TEXTAUSZUG:
Eines Tages…

Ich kann mich noch genau daran erinnern, meine Einschulung war noch gar nicht so lange her, als ich damals schon dachte, eines Tages bist du so groß und musst nur sprechen, wenn du es auch wirklich willst!
Mit anderen Kindern, oder gar Erwachsenen, reden, das geht gar nicht. Schüchtern war damals mein zweiter Vorname. Ich traute mich kaum etwas zu sagen. Und wenn, dann nur so leise, dass man es kaum verstehen konnte. 

Es kam der Tag, als ein Mitschüler einen anderen auswählen sollte, der mit einem zweiten Walk-Talki das Klassenzimmer verlassen durfte (musste.) Ziel war es, den Umgang mit den neuen, modernen Geräten, zu demonstrieren. Sein Vater war damals ganz groß im Thema CB-Funk und hatte seinen Sohn angesteckt. Was soll ich sagen, wie Wahl fiel auf mich. Mit zittrigen Beinen verlies ich also den Klassenraum und verschwand auf einem der endlos lang schienenden Flure. Geh den Gang ganz runter, die Reichweite ist enorm, betonte er begeistert. Der Gedanke, dass ich nun im Mittelpunkt stehen würde und alle im Klassenzimmer auf meine Stimme warteten, war in diesem Moment unerträglich für mich. Eines Tages bist Du fertig mit der Schule, dachte ich und schon hörte ich die Stimme auf der anderen Seite des Walki-Talkis. „Hallo, bitte kommen! Hörst Du mich?“ Klar, war ja nicht taub. Aber bei dem Versuch, zu antworten, versagte meine Stimme. Nach mehreren Versuchen kam der Junge dann zu mir und fragte, warum ich denn nicht antworten würde. „Ich habe nichts gehört, vielleicht funktioniert es nicht richtig“, entgegnete ich. Komischerweise war es dann bei einem anderen Schüler plötzlich wieder funktionsfähig.

IHRE AUFGABE:
Gib aus der Erzählung alles von „Eines Tages…“ bis hinunter zu „kaum verstehen konnte.“ erneut aus und benenne dabei „Schüchtern“ in „Zurückhaltend“ um.

DATEN:
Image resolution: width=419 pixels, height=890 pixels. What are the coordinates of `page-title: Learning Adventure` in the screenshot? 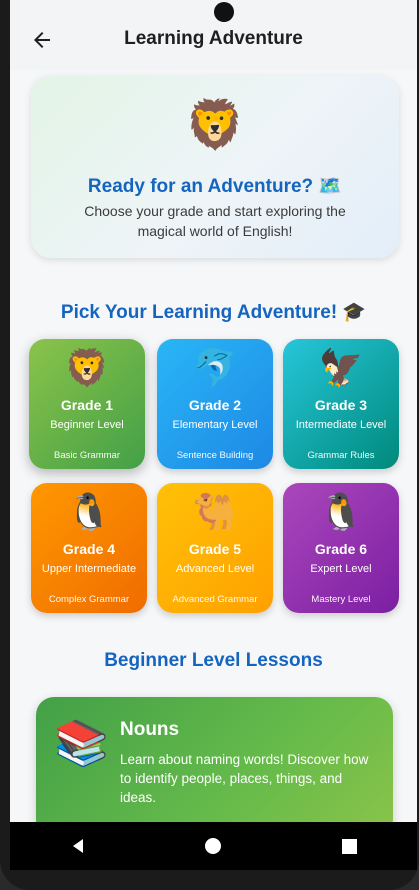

PROBLEMLÖSUNG:
Eines Tages…

Ich kann mich noch genau daran erinnern, meine Einschulung war noch gar nicht so lange her, als ich damals schon dachte, eines Tages bist du so groß und musst nur sprechen, wenn du es auch wirklich willst!
Mit anderen Kindern, oder gar Erwachsenen, reden, das geht gar nicht. Zurückhaltend war damals mein zweiter Vorname. Ich traute mich kaum etwas zu sagen. Und wenn, dann nur so leise, dass man es kaum verstehen konnte.